● WHAT YOU HAVE TO DO
Write out the material in full, matching each line exactly.

[[ PROVIDED INFORMATION open ]]

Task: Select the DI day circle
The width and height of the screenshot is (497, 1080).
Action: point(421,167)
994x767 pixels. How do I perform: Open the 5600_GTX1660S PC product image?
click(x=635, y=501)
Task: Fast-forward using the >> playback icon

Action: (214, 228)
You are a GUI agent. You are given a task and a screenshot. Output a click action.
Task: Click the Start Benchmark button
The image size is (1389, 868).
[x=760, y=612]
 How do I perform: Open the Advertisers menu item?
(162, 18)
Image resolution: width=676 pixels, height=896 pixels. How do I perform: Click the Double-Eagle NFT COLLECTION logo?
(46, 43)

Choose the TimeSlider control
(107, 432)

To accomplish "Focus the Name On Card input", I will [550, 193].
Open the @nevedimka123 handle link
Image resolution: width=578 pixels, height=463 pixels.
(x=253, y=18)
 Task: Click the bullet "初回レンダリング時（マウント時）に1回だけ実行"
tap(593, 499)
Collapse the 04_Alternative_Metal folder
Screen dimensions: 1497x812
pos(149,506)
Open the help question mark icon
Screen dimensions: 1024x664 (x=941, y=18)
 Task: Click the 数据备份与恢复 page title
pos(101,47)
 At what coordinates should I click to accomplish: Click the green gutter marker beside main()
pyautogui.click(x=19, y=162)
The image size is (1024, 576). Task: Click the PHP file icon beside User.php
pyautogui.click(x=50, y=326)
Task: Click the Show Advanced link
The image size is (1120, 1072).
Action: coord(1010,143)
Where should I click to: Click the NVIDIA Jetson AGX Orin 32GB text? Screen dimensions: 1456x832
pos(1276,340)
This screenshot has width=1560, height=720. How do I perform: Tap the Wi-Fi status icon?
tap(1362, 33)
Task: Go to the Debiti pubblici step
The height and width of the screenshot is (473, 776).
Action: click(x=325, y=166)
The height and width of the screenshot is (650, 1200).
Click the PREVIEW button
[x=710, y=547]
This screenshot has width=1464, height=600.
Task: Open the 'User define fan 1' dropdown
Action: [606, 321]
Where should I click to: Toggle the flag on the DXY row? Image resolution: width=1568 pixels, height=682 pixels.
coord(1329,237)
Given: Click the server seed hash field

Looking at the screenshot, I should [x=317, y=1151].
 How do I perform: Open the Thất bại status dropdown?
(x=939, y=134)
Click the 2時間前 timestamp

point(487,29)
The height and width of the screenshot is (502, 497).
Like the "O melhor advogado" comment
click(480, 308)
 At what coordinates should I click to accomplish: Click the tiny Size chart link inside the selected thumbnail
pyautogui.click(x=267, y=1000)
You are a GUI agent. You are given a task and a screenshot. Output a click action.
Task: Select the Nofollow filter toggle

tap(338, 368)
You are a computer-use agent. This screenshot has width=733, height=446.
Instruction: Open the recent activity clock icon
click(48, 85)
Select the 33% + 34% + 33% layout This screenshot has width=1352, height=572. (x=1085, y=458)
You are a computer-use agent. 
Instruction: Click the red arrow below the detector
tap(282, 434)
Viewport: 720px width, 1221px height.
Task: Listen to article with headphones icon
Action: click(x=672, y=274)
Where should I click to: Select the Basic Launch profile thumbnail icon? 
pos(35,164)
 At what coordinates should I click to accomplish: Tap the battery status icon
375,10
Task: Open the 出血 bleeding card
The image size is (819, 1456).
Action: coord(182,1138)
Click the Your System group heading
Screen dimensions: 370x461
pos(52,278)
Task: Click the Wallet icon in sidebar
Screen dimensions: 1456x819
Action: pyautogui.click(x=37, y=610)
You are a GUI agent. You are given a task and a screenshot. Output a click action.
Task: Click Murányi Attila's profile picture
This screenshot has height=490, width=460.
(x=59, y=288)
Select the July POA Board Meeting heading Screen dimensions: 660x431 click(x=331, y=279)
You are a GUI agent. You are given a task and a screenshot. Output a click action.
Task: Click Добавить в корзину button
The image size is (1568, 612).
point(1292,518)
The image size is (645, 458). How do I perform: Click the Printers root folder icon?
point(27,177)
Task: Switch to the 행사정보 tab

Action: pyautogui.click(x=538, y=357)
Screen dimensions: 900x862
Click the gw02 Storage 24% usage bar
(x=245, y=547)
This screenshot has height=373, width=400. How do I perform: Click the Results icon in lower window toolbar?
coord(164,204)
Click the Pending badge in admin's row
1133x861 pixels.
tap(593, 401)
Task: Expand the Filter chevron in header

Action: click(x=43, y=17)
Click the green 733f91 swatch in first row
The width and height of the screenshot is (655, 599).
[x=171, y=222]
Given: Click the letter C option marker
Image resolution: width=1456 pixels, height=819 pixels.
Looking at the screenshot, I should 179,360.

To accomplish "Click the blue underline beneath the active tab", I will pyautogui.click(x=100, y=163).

[[ PROVIDED INFORMATION closed ]]

● COMPLETED EXERCISE
Task: Select the DI day circle
The width and height of the screenshot is (497, 1080).
Action: point(421,167)
994x767 pixels. How do I perform: Open the 5600_GTX1660S PC product image?
click(x=635, y=501)
Task: Fast-forward using the >> playback icon

Action: (214, 228)
You are a GUI agent. You are given a task and a screenshot. Output a click action.
Task: Click the Start Benchmark button
The image size is (1389, 868).
[x=760, y=612]
 How do I perform: Open the Advertisers menu item?
(162, 18)
Image resolution: width=676 pixels, height=896 pixels. How do I perform: Click the Double-Eagle NFT COLLECTION logo?
(46, 43)

Choose the TimeSlider control
(107, 432)

To accomplish "Focus the Name On Card input", I will [550, 193].
Open the @nevedimka123 handle link
Image resolution: width=578 pixels, height=463 pixels.
(x=253, y=18)
 Task: Click the bullet "初回レンダリング時（マウント時）に1回だけ実行"
tap(593, 499)
Collapse the 04_Alternative_Metal folder
Screen dimensions: 1497x812
pos(149,506)
Open the help question mark icon
Screen dimensions: 1024x664 (x=941, y=18)
 Task: Click the 数据备份与恢复 page title
pos(101,47)
 At what coordinates should I click to accomplish: Click the green gutter marker beside main()
pyautogui.click(x=19, y=162)
The image size is (1024, 576). Task: Click the PHP file icon beside User.php
pyautogui.click(x=50, y=326)
Task: Click the Show Advanced link
The image size is (1120, 1072).
Action: coord(1010,143)
Where should I click to: Click the NVIDIA Jetson AGX Orin 32GB text? Screen dimensions: 1456x832
pos(1276,340)
This screenshot has width=1560, height=720. How do I perform: Tap the Wi-Fi status icon?
tap(1362, 33)
Task: Go to the Debiti pubblici step
The height and width of the screenshot is (473, 776).
Action: click(x=325, y=166)
The height and width of the screenshot is (650, 1200).
Click the PREVIEW button
[x=710, y=547]
This screenshot has width=1464, height=600.
Task: Open the 'User define fan 1' dropdown
Action: [606, 321]
Where should I click to: Toggle the flag on the DXY row? Image resolution: width=1568 pixels, height=682 pixels.
coord(1329,237)
Given: Click the server seed hash field

Looking at the screenshot, I should [x=317, y=1151].
 How do I perform: Open the Thất bại status dropdown?
(x=939, y=134)
Click the 2時間前 timestamp

point(487,29)
The height and width of the screenshot is (502, 497).
Like the "O melhor advogado" comment
click(480, 308)
 At what coordinates should I click to accomplish: Click the tiny Size chart link inside the selected thumbnail
pyautogui.click(x=267, y=1000)
You are a GUI agent. You are given a task and a screenshot. Output a click action.
Task: Select the Nofollow filter toggle

tap(338, 368)
You are a computer-use agent. This screenshot has width=733, height=446.
Instruction: Open the recent activity clock icon
click(48, 85)
Select the 33% + 34% + 33% layout This screenshot has width=1352, height=572. (x=1085, y=458)
You are a computer-use agent. 
Instruction: Click the red arrow below the detector
tap(282, 434)
Viewport: 720px width, 1221px height.
Task: Listen to article with headphones icon
Action: click(x=672, y=274)
Where should I click to: Select the Basic Launch profile thumbnail icon? 
pos(35,164)
 At what coordinates should I click to accomplish: Tap the battery status icon
375,10
Task: Open the 出血 bleeding card
The image size is (819, 1456).
Action: coord(182,1138)
Click the Your System group heading
Screen dimensions: 370x461
pos(52,278)
Task: Click the Wallet icon in sidebar
Screen dimensions: 1456x819
Action: pyautogui.click(x=37, y=610)
You are a GUI agent. You are given a task and a screenshot. Output a click action.
Task: Click Murányi Attila's profile picture
This screenshot has height=490, width=460.
(x=59, y=288)
Select the July POA Board Meeting heading Screen dimensions: 660x431 click(x=331, y=279)
You are a GUI agent. You are given a task and a screenshot. Output a click action.
Task: Click Добавить в корзину button
The image size is (1568, 612).
point(1292,518)
The image size is (645, 458). How do I perform: Click the Printers root folder icon?
point(27,177)
Task: Switch to the 행사정보 tab

Action: pyautogui.click(x=538, y=357)
Screen dimensions: 900x862
Click the gw02 Storage 24% usage bar
(x=245, y=547)
This screenshot has height=373, width=400. How do I perform: Click the Results icon in lower window toolbar?
coord(164,204)
Click the Pending badge in admin's row
1133x861 pixels.
tap(593, 401)
Task: Expand the Filter chevron in header

Action: click(x=43, y=17)
Click the green 733f91 swatch in first row
The width and height of the screenshot is (655, 599).
[x=171, y=222]
Given: Click the letter C option marker
Image resolution: width=1456 pixels, height=819 pixels.
Looking at the screenshot, I should 179,360.

To accomplish "Click the blue underline beneath the active tab", I will pyautogui.click(x=100, y=163).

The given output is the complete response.